#### [WHAT IS BEING ASKED]
Please restate, word for word, the lines below that begin at the one with "Click the Production Worksheet title" and end at the one with "Task: Click the NOW $127.50 sale price". Leave out all other lines.

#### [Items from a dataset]
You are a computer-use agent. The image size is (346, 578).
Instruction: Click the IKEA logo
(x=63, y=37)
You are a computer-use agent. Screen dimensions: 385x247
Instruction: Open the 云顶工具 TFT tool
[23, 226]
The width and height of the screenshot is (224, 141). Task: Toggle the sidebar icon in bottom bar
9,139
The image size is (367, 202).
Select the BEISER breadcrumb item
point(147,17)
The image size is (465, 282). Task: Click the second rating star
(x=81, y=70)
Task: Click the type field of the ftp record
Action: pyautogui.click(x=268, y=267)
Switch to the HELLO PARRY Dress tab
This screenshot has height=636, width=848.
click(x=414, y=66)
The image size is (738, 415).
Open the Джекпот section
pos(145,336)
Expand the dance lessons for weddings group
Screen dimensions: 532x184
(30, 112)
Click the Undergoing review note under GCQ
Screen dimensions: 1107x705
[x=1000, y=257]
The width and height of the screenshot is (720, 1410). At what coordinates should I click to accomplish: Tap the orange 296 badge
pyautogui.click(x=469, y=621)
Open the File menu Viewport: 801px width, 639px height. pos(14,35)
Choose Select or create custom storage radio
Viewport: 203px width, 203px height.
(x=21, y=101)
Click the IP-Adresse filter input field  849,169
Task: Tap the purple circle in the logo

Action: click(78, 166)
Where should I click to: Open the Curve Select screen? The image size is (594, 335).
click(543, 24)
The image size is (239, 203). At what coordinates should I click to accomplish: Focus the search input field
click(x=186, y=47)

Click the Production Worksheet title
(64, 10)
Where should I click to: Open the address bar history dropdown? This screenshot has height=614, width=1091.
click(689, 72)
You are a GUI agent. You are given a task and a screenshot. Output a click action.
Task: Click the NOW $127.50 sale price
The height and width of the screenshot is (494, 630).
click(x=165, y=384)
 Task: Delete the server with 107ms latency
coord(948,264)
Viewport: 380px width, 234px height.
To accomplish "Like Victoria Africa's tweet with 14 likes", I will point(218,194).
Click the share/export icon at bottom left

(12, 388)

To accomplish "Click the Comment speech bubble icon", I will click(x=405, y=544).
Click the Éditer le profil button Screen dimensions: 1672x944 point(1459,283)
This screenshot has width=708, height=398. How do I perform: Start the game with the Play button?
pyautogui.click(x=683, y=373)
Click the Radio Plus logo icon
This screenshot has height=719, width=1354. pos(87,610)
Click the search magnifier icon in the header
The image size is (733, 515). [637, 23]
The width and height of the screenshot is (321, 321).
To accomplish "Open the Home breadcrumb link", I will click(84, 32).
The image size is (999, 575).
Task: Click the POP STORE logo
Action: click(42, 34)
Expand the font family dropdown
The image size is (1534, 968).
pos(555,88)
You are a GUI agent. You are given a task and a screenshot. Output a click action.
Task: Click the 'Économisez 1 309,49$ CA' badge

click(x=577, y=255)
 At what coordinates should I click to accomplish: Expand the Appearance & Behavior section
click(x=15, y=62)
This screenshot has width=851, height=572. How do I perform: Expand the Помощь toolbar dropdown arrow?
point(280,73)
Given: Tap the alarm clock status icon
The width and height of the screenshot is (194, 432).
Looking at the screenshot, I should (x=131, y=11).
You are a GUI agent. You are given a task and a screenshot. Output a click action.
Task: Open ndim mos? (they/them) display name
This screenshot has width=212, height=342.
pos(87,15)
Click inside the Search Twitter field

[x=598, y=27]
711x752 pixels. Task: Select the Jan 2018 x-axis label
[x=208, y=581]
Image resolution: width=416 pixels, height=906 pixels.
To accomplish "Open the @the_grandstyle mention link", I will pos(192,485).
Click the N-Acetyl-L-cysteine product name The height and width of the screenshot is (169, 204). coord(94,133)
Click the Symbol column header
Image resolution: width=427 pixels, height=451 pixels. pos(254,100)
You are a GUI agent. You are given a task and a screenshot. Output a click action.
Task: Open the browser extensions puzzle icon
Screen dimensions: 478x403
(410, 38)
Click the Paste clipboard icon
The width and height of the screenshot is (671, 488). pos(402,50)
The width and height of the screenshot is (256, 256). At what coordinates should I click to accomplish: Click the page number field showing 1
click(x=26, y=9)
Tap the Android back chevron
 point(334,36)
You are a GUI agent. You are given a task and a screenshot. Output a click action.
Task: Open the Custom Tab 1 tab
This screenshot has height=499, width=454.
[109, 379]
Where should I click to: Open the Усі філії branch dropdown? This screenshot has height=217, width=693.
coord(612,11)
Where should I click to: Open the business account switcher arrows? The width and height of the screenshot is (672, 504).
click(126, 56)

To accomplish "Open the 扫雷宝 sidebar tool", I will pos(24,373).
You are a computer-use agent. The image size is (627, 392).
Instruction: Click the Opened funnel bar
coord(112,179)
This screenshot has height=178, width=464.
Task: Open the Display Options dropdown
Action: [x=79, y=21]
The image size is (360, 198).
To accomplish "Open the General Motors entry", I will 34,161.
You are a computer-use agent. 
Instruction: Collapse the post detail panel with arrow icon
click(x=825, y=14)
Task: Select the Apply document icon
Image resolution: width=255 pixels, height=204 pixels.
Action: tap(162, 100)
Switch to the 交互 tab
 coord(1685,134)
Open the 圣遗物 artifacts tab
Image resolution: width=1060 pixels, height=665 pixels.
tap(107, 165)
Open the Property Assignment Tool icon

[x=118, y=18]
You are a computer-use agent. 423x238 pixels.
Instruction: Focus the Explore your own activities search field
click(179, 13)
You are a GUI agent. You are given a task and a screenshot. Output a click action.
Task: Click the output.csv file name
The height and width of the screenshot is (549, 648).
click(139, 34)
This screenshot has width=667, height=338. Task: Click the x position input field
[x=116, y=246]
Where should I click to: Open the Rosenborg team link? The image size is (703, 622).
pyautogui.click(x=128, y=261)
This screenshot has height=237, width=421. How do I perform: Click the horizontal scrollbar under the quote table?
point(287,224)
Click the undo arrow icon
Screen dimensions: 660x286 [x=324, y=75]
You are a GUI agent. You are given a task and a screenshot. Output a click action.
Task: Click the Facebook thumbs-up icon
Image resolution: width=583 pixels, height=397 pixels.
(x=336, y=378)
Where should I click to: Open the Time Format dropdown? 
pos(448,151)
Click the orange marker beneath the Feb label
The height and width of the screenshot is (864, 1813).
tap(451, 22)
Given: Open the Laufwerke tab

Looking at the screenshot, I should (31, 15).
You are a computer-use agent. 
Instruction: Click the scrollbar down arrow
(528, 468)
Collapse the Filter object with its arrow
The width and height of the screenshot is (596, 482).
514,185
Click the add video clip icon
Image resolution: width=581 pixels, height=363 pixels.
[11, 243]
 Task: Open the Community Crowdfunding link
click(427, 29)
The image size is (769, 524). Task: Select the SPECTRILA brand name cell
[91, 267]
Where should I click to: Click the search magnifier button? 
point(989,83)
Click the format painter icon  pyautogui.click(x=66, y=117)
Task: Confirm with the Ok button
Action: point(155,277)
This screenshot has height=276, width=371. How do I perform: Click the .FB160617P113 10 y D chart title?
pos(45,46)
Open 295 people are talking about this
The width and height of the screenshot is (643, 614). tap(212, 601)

#### [EXERCISE SOLUTION]
Click the Production Worksheet title
(64, 10)
Where should I click to: Open the address bar history dropdown? This screenshot has height=614, width=1091.
click(689, 72)
You are a GUI agent. You are given a task and a screenshot. Output a click action.
Task: Click the NOW $127.50 sale price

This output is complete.